① First Hadith – The Report of Jabir ibn Samurah رضي الله عنه
Text:
The Prophet ﷺ said:
"What is the matter with you that I see you raising your hands as if they were the tails of wild horses? Be calm in prayer."
(Muslim, Kitab al-Salah, Chapter: The Command to Have Tranquility in Prayer, Hadith 430)
Analysis:
- This narration does not specify when in the prayer the hands were being raised.
- In Sahih Muslim, the same Companion narrates two other ahadith clarifying that this was about waving hands at the end of the prayer while giving salam, not rafa‘ al-yadayn before/after ruku‘.
Supporting Reports:
- "We used to pray with the Prophet ﷺ and when we said salam, we gestured with our hands. He ﷺ said: Why do you gesture with your hands like the tails of wild horses? Place your hands on your thighs and give salam only with your head."
(Muslim: 121, 431)
Imam al-Nawawi’s Comment:
- In al-Majmu‘:
“It is astonishing that someone would take this narration as proof against rafa‘ al-yadayn. This is ignorance of the Sunnah. The hadith is about forbidding waving hands at salam, not about abandoning rafa‘ al-yadayn.”
② Second Hadith – The Report of ‘Abdullah ibn Mas‘ud رضي الله عنه
Text:
“‘Shall I not show you the prayer of the Messenger of Allah ﷺ?’ Then he prayed and raised his hands only once.”
(Abu Dawood: 748, Tirmidhi: 257)
Analysis:
- Imam Abu Dawood said regarding these words:
"ليس هو بصحيح على هذا اللفظ"
“It is not sahih with these words.”
- Imam al-Tirmidhi quoted ‘Abdullah ibn al-Mubarak:
“The hadith of Ibn Mas‘ud about abandoning rafa‘ al-yadayn is not established.”

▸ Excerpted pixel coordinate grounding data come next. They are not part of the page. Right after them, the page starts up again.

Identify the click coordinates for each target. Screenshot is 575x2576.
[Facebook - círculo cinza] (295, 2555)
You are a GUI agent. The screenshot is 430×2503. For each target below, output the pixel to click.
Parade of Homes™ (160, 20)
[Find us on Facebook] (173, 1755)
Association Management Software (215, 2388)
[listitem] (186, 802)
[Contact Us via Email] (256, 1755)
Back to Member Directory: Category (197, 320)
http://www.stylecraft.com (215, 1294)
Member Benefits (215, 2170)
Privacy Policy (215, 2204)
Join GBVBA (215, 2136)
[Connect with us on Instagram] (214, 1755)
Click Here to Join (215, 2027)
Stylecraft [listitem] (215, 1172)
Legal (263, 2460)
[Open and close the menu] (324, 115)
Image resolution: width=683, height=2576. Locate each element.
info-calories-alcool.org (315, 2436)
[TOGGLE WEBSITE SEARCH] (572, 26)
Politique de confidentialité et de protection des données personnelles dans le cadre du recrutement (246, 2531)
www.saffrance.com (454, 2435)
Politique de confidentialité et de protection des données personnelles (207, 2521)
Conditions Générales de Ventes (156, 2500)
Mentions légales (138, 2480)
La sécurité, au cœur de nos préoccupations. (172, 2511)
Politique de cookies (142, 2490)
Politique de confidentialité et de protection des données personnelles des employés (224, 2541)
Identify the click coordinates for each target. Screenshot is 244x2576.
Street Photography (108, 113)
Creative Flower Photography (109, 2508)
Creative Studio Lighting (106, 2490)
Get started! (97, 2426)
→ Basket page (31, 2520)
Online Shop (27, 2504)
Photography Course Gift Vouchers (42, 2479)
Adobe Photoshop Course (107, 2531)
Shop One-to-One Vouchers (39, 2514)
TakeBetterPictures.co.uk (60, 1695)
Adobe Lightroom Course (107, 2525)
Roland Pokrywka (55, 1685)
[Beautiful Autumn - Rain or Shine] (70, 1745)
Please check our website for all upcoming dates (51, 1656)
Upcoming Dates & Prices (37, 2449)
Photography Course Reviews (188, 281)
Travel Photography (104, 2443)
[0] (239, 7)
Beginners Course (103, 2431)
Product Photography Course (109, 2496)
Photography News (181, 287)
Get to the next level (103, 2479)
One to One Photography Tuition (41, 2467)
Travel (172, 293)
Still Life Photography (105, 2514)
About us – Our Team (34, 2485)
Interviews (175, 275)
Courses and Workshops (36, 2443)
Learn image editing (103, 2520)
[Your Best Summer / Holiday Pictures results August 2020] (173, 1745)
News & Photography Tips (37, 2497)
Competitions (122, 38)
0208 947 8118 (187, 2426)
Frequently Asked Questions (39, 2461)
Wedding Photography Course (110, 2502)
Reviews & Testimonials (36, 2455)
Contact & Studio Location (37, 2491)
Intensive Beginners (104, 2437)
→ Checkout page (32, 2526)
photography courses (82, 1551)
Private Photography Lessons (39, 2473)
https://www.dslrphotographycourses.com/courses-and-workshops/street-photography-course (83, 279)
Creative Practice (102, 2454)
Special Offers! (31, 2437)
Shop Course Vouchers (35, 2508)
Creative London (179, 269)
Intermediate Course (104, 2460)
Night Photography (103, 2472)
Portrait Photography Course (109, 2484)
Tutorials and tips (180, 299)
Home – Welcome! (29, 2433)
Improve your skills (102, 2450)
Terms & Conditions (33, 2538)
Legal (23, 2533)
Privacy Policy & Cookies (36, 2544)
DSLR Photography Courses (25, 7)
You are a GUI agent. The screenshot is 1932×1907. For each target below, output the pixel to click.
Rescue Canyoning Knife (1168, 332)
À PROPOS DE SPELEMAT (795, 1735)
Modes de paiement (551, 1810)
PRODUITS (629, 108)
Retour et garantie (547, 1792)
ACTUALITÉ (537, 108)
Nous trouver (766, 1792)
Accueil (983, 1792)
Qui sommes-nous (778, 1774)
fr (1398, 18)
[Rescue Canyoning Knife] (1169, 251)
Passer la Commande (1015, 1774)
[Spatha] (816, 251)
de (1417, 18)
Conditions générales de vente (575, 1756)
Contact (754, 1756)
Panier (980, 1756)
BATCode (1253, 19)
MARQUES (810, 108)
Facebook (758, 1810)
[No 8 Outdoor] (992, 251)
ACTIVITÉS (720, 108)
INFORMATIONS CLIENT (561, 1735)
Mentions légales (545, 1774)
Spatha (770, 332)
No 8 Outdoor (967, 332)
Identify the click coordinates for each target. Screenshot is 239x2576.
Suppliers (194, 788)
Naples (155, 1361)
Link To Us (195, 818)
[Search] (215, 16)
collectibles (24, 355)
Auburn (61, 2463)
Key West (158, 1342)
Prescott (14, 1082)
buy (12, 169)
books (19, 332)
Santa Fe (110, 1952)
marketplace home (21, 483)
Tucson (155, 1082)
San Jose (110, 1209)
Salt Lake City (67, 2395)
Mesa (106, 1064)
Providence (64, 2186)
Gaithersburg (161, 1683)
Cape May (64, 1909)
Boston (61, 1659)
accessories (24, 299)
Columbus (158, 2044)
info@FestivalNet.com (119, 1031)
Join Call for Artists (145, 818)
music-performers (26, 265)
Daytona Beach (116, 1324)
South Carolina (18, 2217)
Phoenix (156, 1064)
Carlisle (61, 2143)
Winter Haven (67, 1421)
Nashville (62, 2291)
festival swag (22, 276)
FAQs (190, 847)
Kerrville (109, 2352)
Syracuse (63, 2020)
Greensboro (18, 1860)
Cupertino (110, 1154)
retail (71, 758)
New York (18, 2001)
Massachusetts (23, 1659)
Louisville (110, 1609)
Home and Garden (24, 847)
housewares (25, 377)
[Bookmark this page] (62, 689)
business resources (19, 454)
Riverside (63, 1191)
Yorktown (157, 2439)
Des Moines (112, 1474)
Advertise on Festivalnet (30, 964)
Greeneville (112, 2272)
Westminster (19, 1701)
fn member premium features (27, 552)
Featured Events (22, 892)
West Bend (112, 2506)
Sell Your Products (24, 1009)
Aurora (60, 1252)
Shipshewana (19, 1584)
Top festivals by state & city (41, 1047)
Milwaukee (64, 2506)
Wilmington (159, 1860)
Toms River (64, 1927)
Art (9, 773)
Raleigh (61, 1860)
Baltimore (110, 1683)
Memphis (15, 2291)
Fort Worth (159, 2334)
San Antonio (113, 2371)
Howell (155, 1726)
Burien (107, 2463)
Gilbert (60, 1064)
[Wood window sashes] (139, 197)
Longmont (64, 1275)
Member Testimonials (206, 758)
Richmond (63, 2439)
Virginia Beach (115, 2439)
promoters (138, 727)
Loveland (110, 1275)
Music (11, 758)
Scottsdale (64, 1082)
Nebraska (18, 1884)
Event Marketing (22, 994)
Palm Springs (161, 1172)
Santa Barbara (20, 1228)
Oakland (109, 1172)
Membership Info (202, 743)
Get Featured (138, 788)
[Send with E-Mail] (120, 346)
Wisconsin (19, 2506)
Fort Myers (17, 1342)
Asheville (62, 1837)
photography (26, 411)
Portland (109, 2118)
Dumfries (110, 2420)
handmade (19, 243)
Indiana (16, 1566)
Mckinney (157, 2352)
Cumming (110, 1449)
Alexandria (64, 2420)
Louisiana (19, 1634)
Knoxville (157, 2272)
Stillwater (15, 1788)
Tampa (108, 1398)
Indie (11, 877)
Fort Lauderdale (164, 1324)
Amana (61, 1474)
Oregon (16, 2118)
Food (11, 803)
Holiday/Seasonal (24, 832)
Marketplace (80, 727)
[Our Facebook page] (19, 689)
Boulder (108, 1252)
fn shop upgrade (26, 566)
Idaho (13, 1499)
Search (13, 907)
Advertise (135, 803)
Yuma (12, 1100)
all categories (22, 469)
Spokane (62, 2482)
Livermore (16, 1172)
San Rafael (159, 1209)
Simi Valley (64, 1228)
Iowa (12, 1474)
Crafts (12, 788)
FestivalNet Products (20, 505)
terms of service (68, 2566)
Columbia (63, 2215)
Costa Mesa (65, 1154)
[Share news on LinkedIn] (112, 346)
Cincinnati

(Tirmidhi, Kitab al-Salah, Bab Rafa‘ al-Yadayn ‘inda al-Ruku‘: 257)
Conclusion:
The chain does not reliably support abandonment of rafa‘ al-yadayn.
③ Third Hadith – The Report of al-Bara’ ibn ‘Azib رضي الله عنه
Text:
"When the Prophet ﷺ began the prayer, he raised his hands to the level of his ears, then (ثُمَّ لَمْ يَعُدْ) did not do it again."
(Abu Dawood: 744)
Analysis:
- Declared weak by Imam al-Nawawi, Sufyan ibn ‘Uyaynah, Imam al-Shafi‘i, Imam al-Humaydi, and Imam Ahmad.
- Weakness is due to the narrator Yazid ibn Abi Ziyad:
- Weak in hadith
- Shi‘i in belief
- Mudallis (obscured narrators)
- Memory deterioration in later life
- It is established that Yazid added the phrase “did not do it again” later under pressure from Kufan opinion.
- From a hadith principle: Affirmative (ithbat) reports outweigh negative (nafi) reports when both exist.
④ Conclusion
- The evidences used to oppose rafa‘ al-yadayn are either:
- Taken out of context (as with Jabir ibn Samurah’s report)
- Weak in chain (as with Ibn Mas‘ud’s and al-Bara’s reports)
- In contrast, the ahadith proving rafa‘ al-yadayn:
- Are numerous
- Come through trustworthy narrators
- Are explicit and affirmative
- Continuous practice from the Prophet ﷺ until his last days and the Sahabah after him confirms that rafa‘ al-yadayn is a sahih Sunnah.